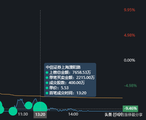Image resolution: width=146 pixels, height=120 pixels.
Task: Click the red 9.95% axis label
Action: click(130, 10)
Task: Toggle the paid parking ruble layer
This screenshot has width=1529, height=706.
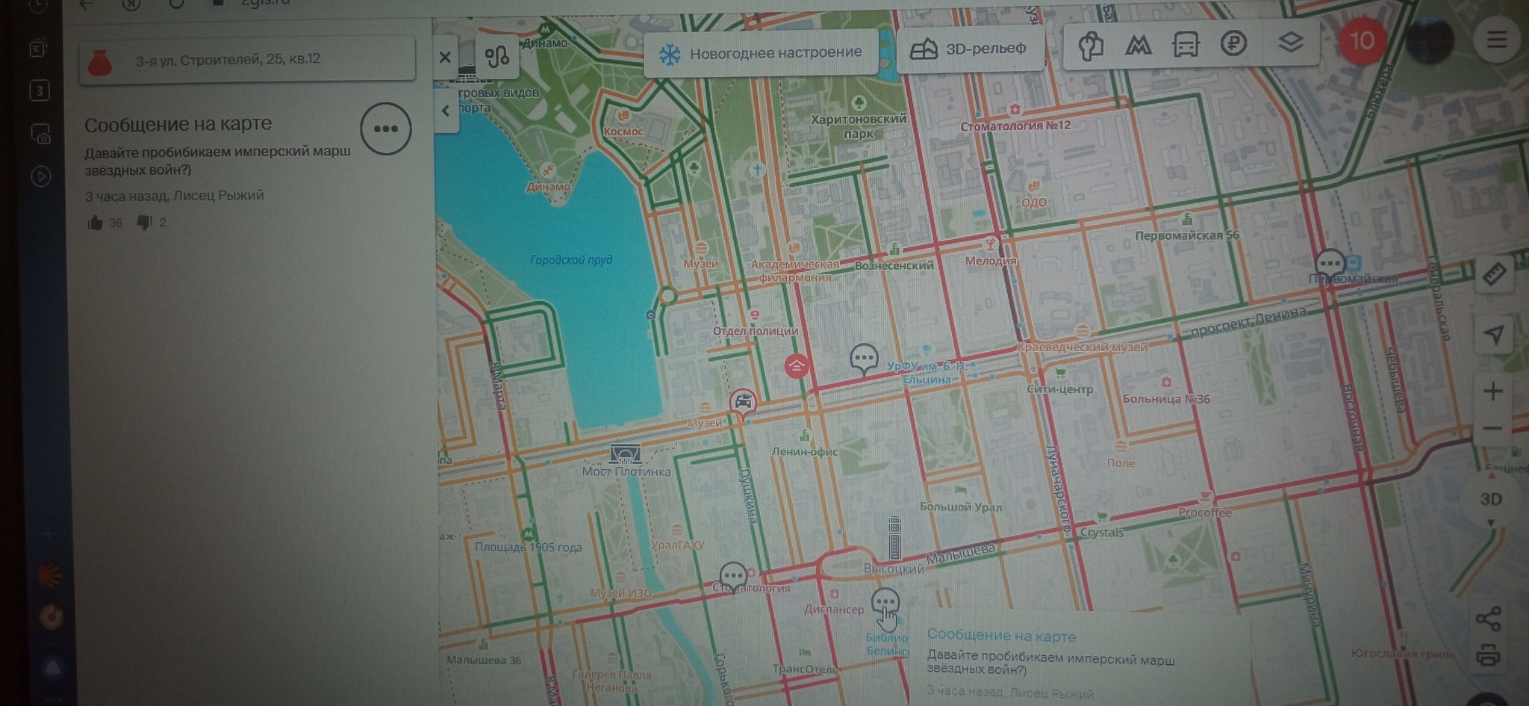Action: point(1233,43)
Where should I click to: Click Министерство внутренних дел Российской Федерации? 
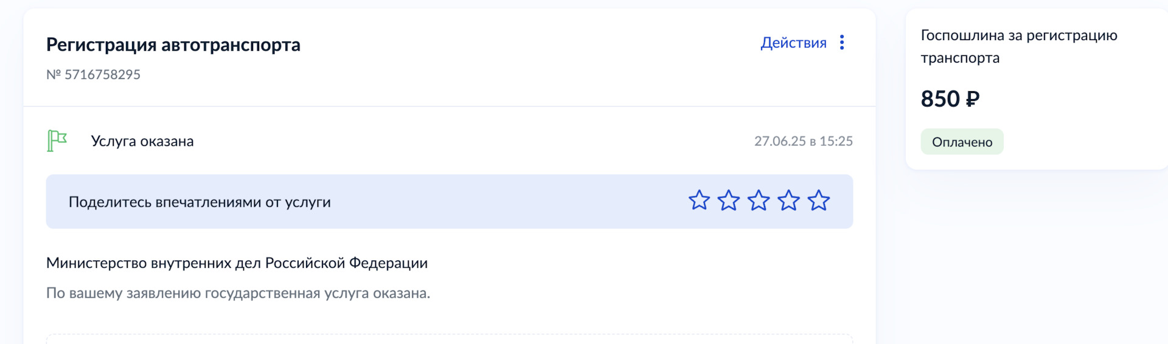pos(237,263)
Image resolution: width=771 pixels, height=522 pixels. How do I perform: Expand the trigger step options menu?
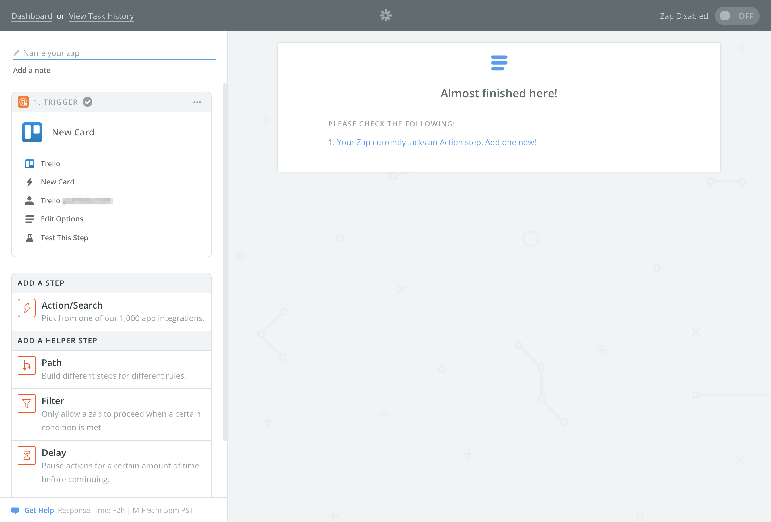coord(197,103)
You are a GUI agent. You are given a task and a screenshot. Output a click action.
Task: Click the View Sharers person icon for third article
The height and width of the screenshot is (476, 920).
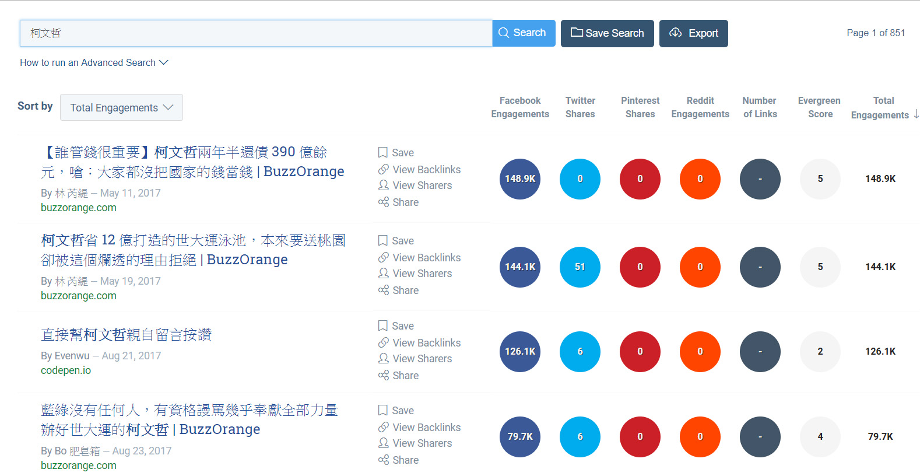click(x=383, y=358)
+++
## TASK STATEMENT
The lines wanted run from the line containing "You are a GUI" through the end of the entries; return them exactly, both ends included, and keep pictures out.

## ANSWER
You are a GUI agent. You are given a task and a screenshot. Output a click action.
Task: Click the View Sharers person icon for third article
The height and width of the screenshot is (476, 920).
click(x=383, y=358)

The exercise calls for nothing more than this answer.